Before the curtains were ever raised, this debate was poised to be a less vitriolic affair than the bitter mudslinging and angry arguments that had characterized Republican contests, with Sanders – easily the only Democrat with a shot at challenging Hillary, according to polls – saying beforehand that he had sworn off any personal attacks against Clinton. The two did spar on a handful of issues, particularly when Sanders reiterated that he is not a capitalist (he labels himself a “Democratic Socialist”) and when Clinton criticized his voting record on gun control as insufficiently strong, but for the most part both contenders kept to the spirit of civility.
At times they even ceased to be adversarial, most notably when Clinton was inevitably questioned by Anderson Cooper (a stern, unforgiving moderator to everyone tonight) about her e-mail scandal. Once Clinton had issued her defense, that she had made and was making her best effort to be transparent and cooperative towards the investigation and that she would continue to answer all questions put to her about it, but that she wanted to use this debate to discuss important political issues, Sanders surprised many by interjecting to agree with her. He supported Clinton's retort to Cooper's question, and then, fully supporting his rival and backing her up, declared to the moderators and the audience that “the American people are sick and tired of hearing about your damn e-mails!”, to roaring applause.
But Clinton wasn't finished getting a boost for the night. Lincoln Chafee made an attempt to pursue her on the matter, arguing that the e-mail scandal spoke to her integrity and was a valid issue to be considered in her presidential candidacy. Moderator Cooper immediately asked Clinton whether she had any response for the former governor. Smiling, Clinton succinctly answered “No.” The audience thundered its support.
The evening went on to sharpen, as many hoped it would, just what policy difference did exist between Hillary Clinton and Bernie Sanders. Aside from their disagreement on capitalism (Sanders vilifies the economic doctrine for leading to the concentration of 90% of the nation's wealth into the hands of 1/10th of 1% of its people, while Clinton celebrates it for the spirit of entrepreneurship it promotes), they do not see eye to eye on the Syrian crisis. Clinton supports an enforced “no-fly zone” in the nation to prevent further harm to innocent civilians, while Sanders worries about the expense of such a tactic and the potential for military clashes with the Russian air force.
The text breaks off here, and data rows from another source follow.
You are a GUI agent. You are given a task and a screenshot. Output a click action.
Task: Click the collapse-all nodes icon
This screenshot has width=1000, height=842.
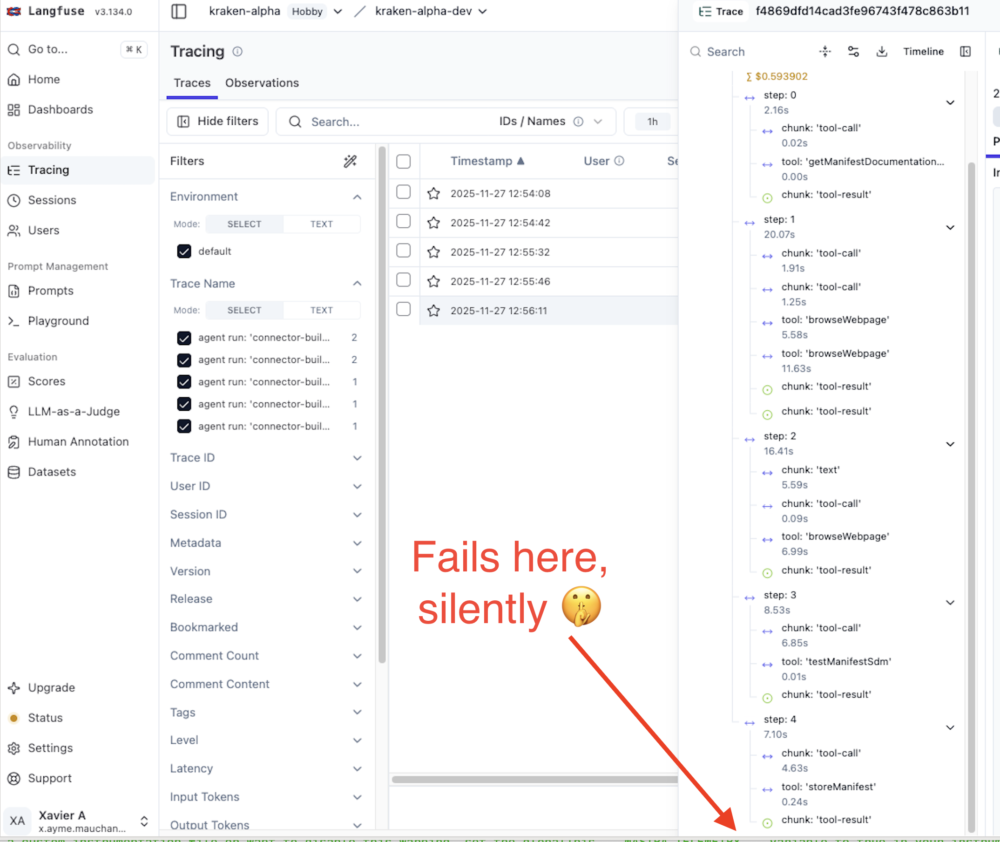(x=825, y=52)
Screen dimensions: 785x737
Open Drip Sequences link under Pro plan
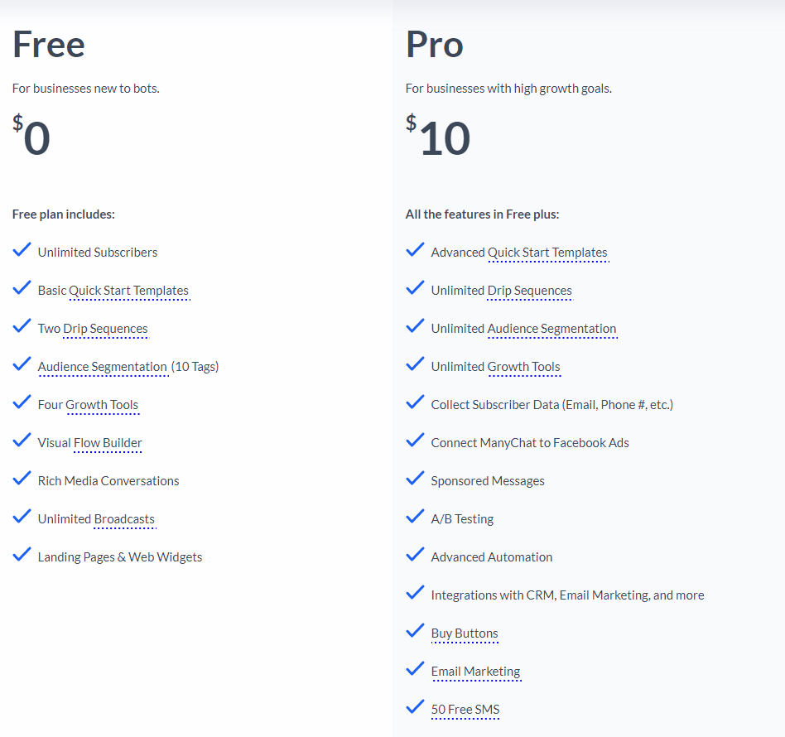pos(530,291)
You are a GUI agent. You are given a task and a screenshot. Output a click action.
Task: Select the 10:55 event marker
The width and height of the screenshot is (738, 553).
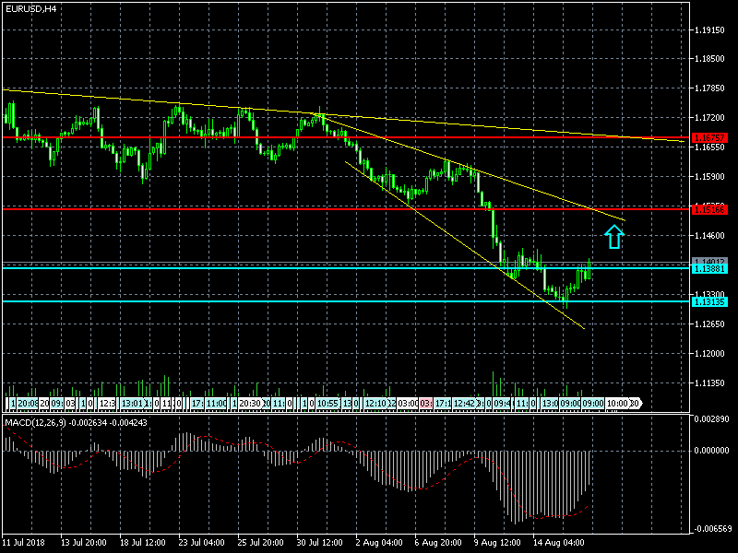[327, 404]

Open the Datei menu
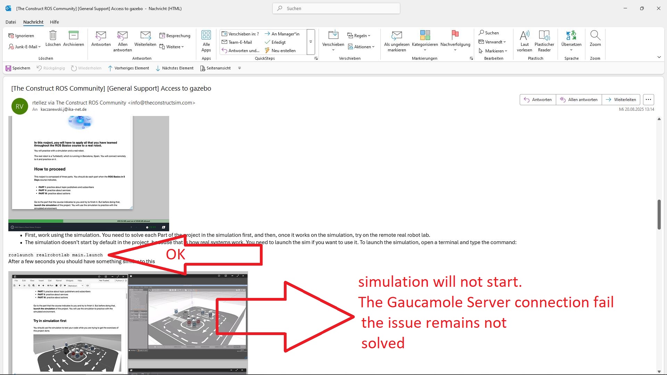tap(11, 22)
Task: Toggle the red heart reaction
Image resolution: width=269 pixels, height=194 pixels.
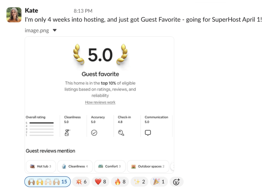Action: [x=101, y=181]
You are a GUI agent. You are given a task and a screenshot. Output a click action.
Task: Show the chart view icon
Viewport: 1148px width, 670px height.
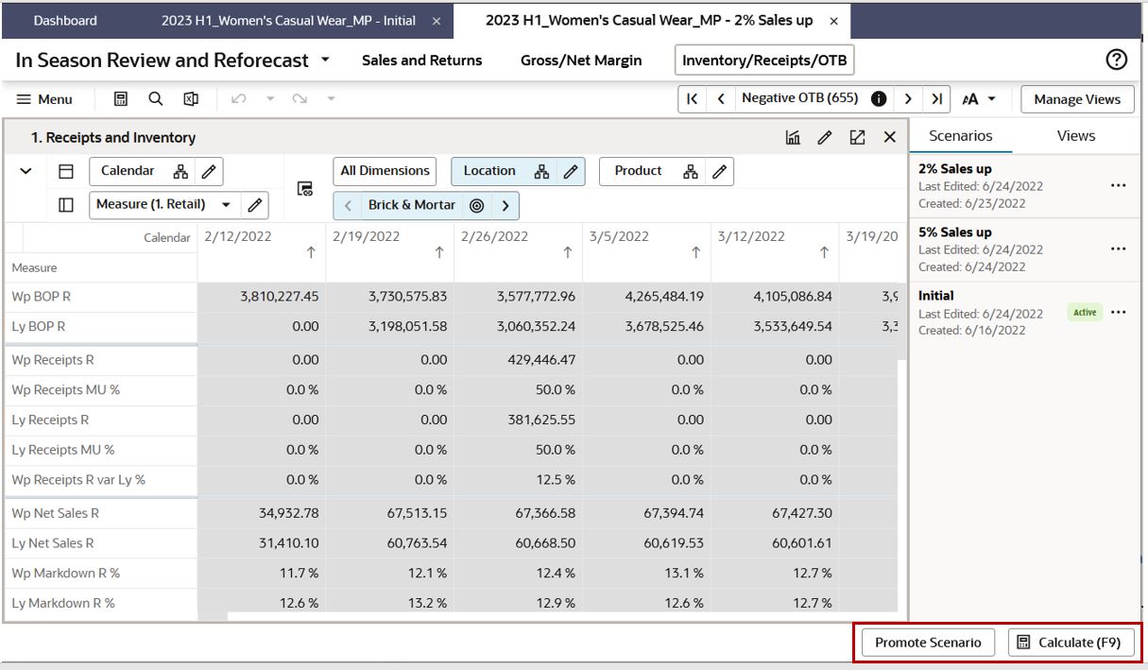(x=794, y=138)
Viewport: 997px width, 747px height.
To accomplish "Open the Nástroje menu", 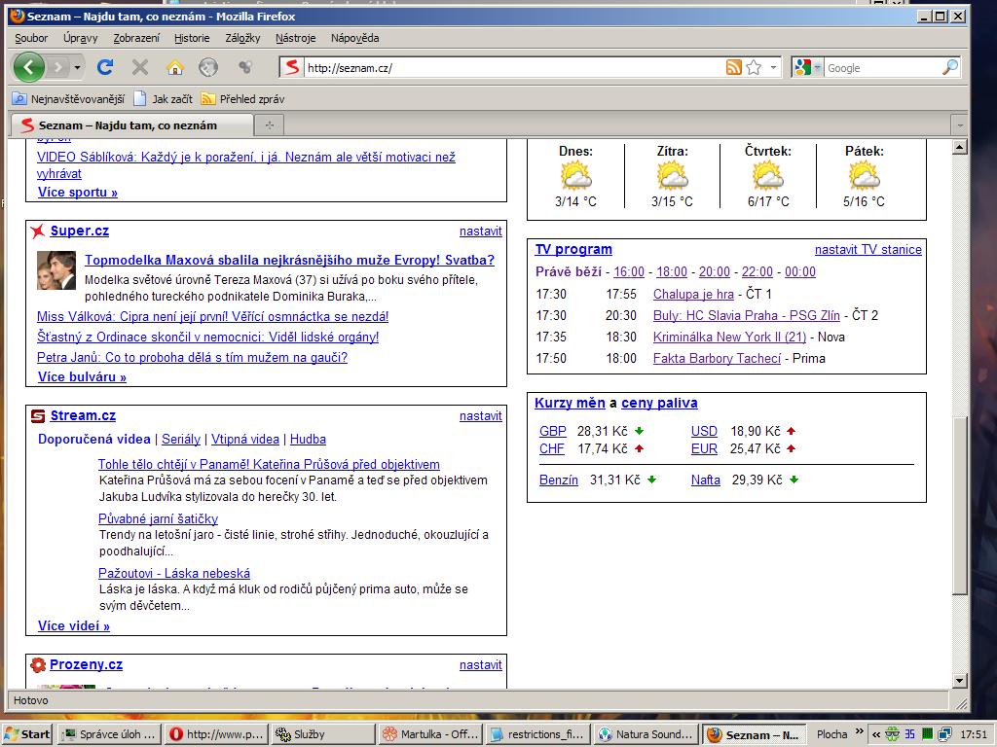I will click(x=295, y=38).
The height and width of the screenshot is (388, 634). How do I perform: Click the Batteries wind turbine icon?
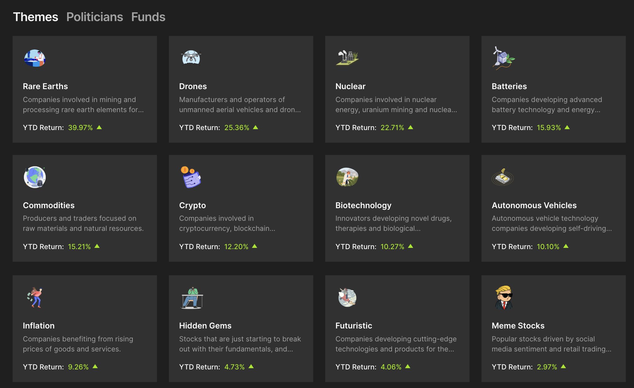click(x=503, y=58)
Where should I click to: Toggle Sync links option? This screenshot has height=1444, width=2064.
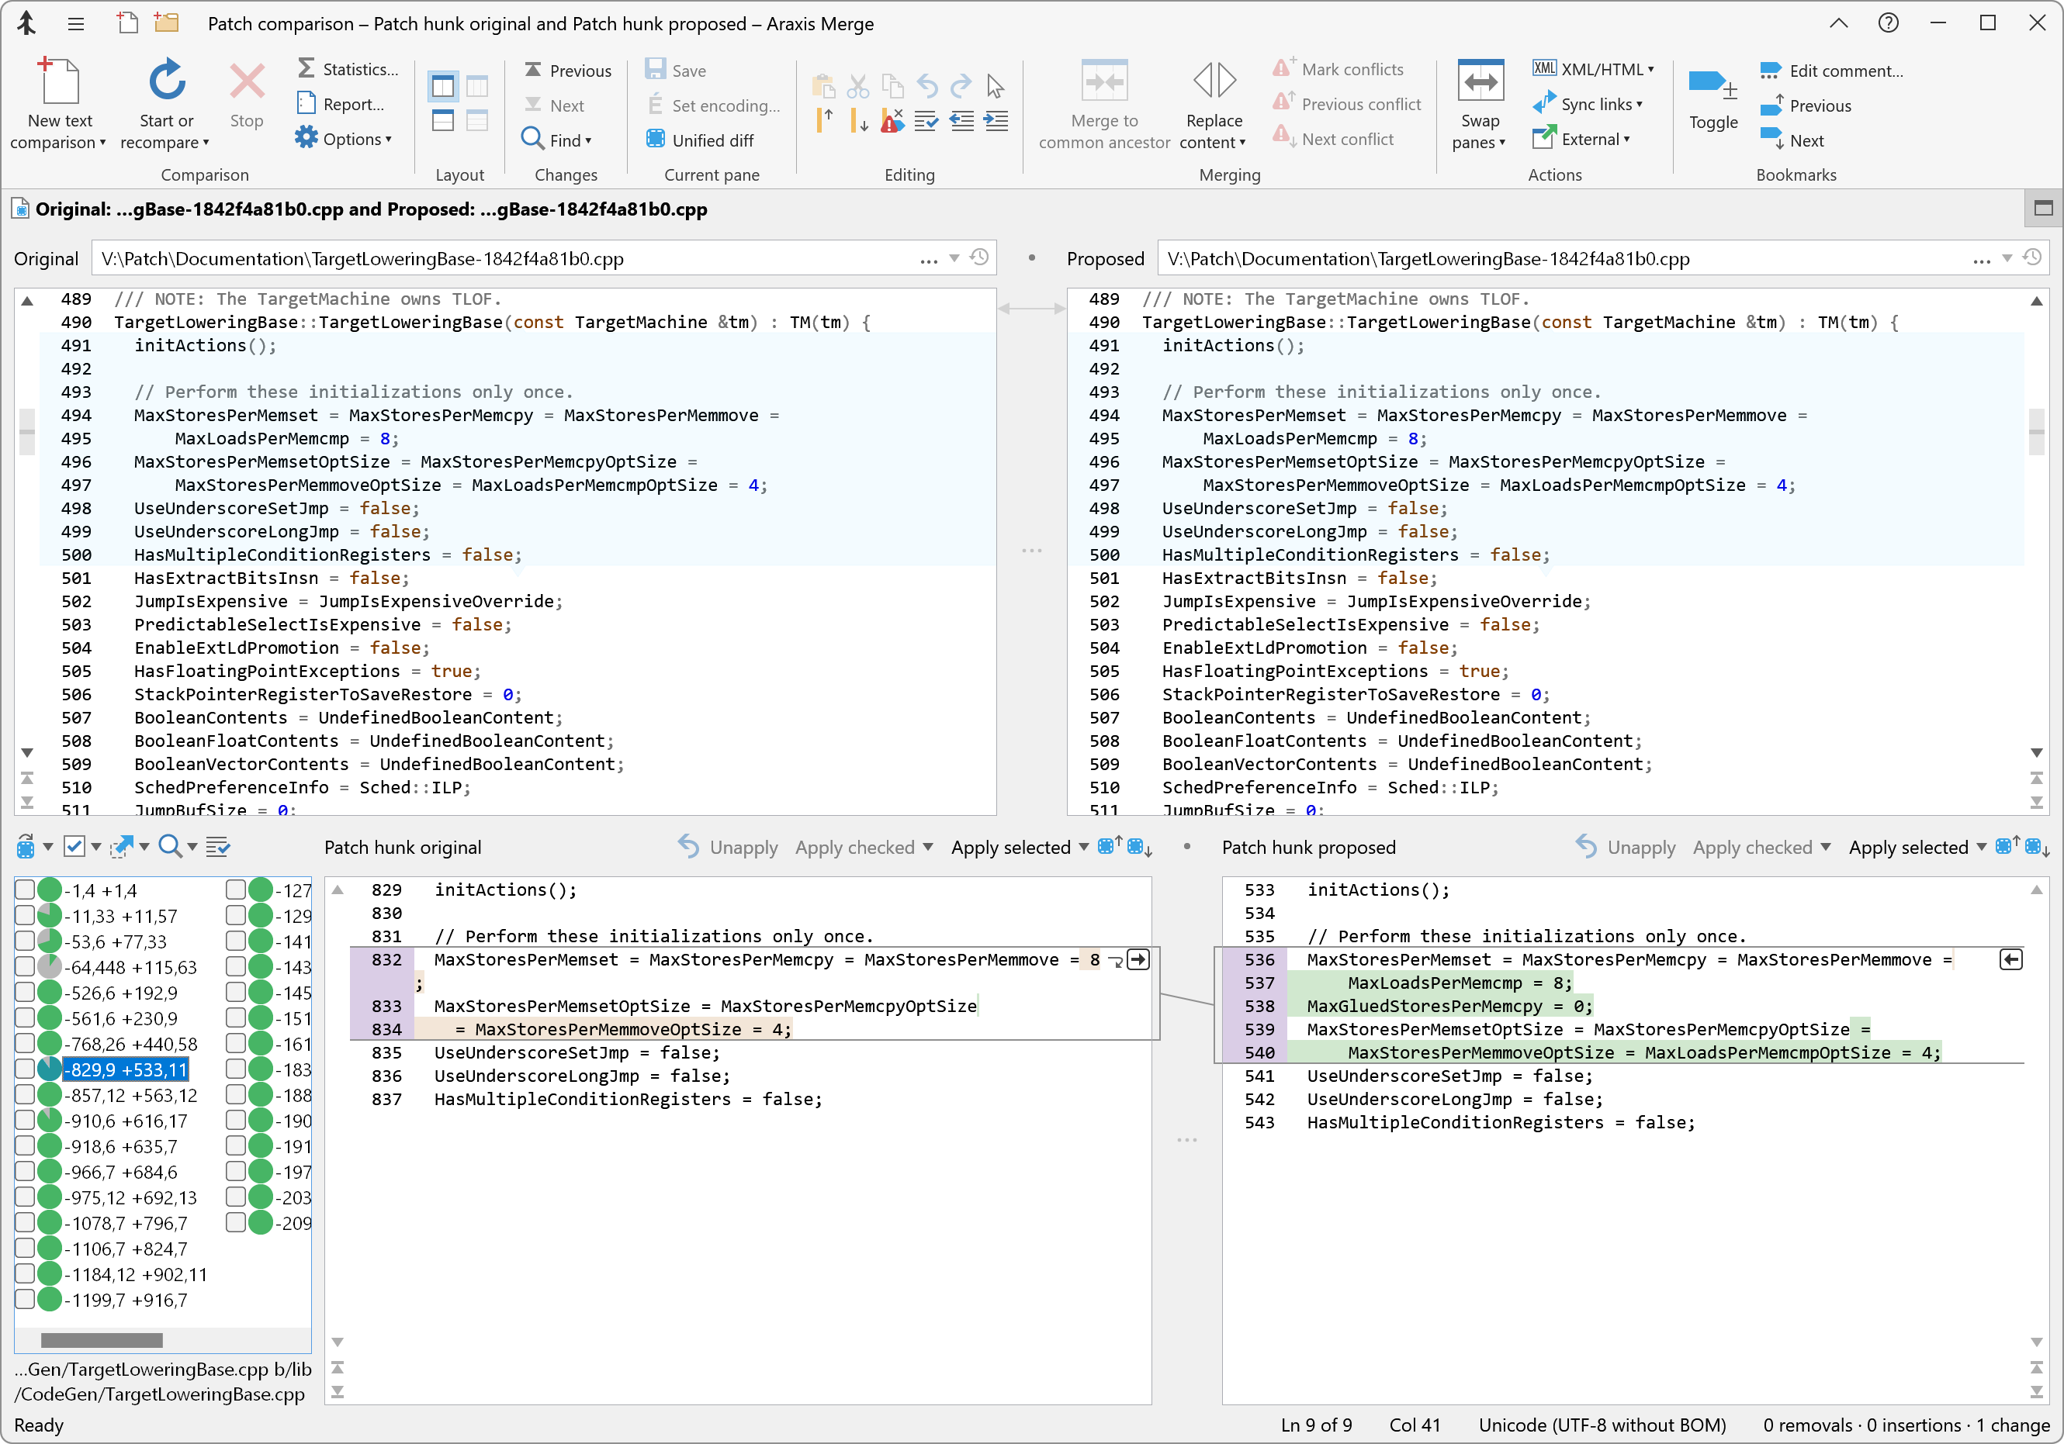pos(1588,103)
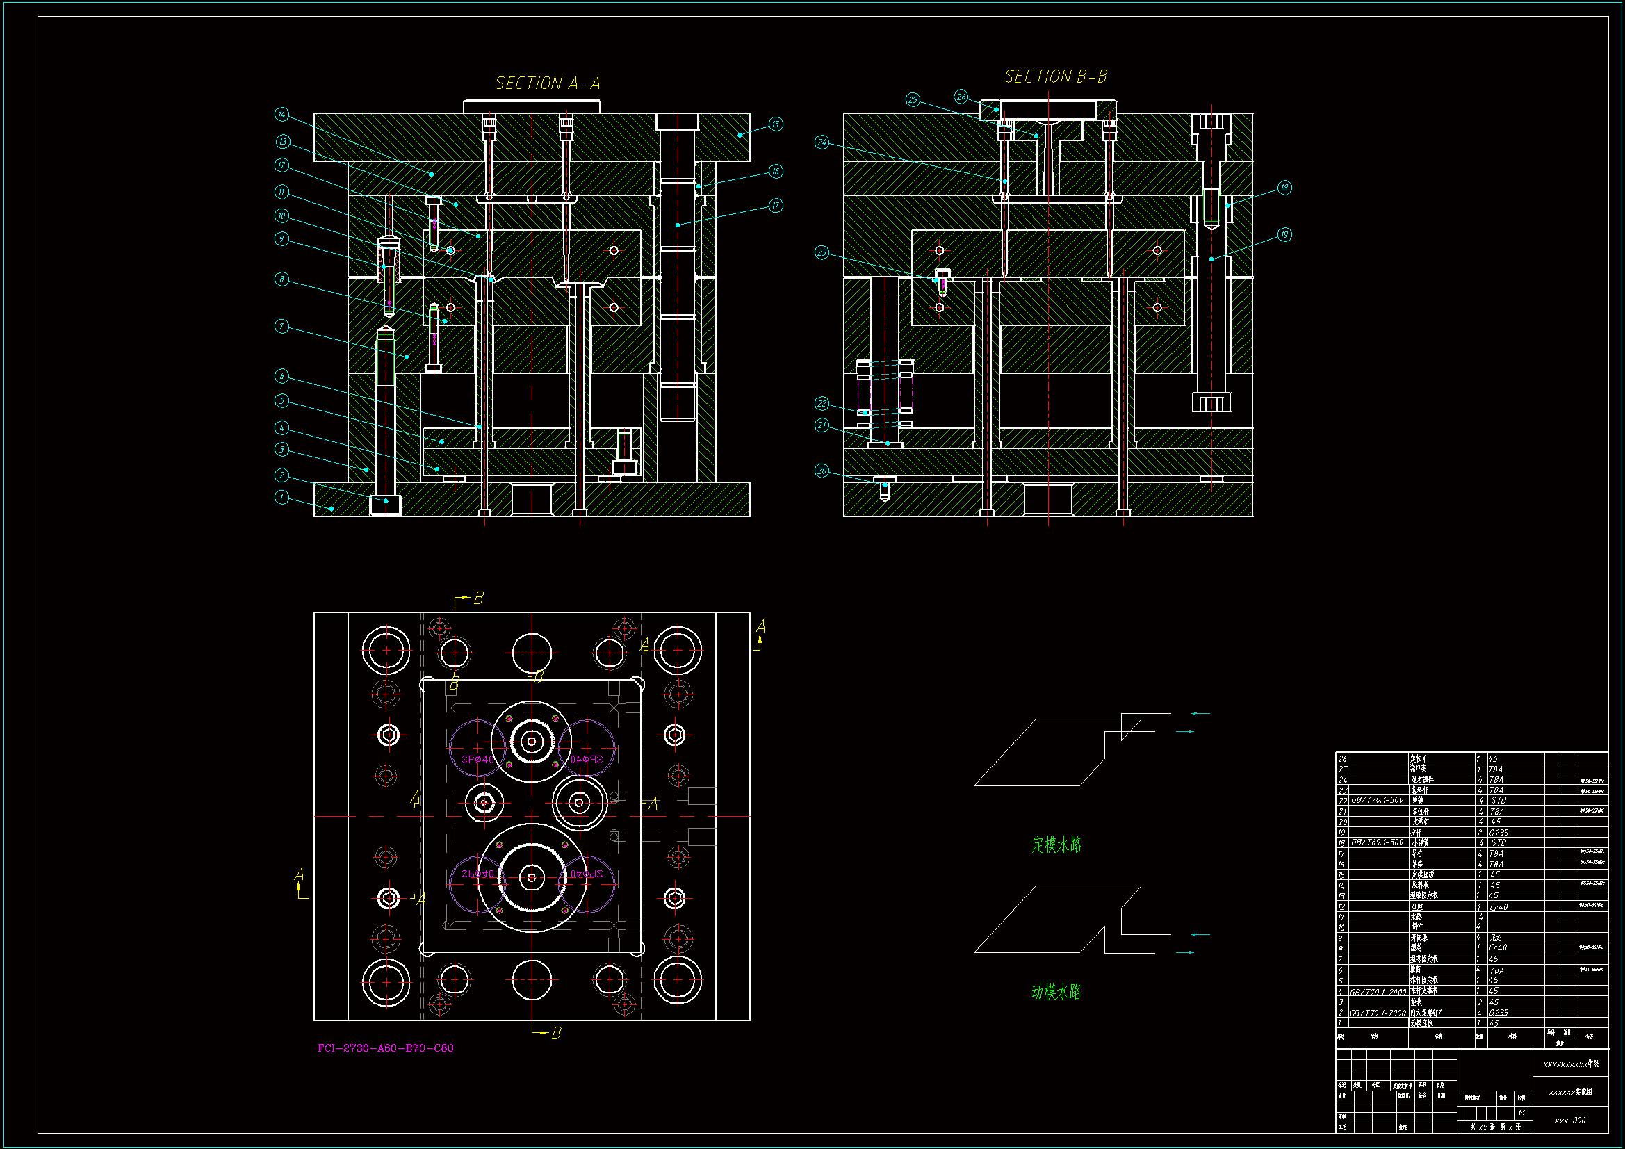Screen dimensions: 1625x1149
Task: Click the green 定模水路 label
Action: (x=1056, y=845)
There was also disagreement on gun control, as previously discussed, and regarding Clinton's support at the time for President George W Bush's invasion of Iraq, among other issues.
Everyone had a chance to speak, but as expected, there was some marginalization of the three minor candidates. Among them, Jim Webb was the least willing to tolerate this, as he explicitly protested on several occasions that he was being ignored or made to wait absurd intervals to furnish a response. At one time, he even expressed his hope to the moderators that he would receive greater speaking opportunities as the night wore on, and complained “this hasn't been equal time”. Matching him blow for blow, no-nonsense Anderson Cooper habitually responded to Webb's objections by reminding the Senator that he had agreed to the rules of the debate.
Other issues discussed included Russia's military activities as a whole (during which Bernie Sanders seemed to have a moment of absentmindedness, muttering “Well...I think...Mr Putin is going to regret what he is doing”, causing the audience to chuckle), the Black Lives Matter movement, and the government's bailout of banks deemed “too big to fail”. The evening wound down with a question wondering which enemy each candidate had made of which he or she was most proud. Jim Webb gave the honor to the enemy soldier who had wounded him with a grenade during the Vietnam War, then recalled with a grin that that individual was no longer around. Hillary Clinton named “the Republicans”, again earning impressive applause. 90-second “final thoughts” from everyone concluded the debate.
All in all, it was a strong evening for Clinton, with Bernie Sander's steadfast adherence to a civilized and even friendly debating strategy possibly winning him some points. With abysmal poll showings compared to these two, the future of the remaining debaters after this contest was far from clear.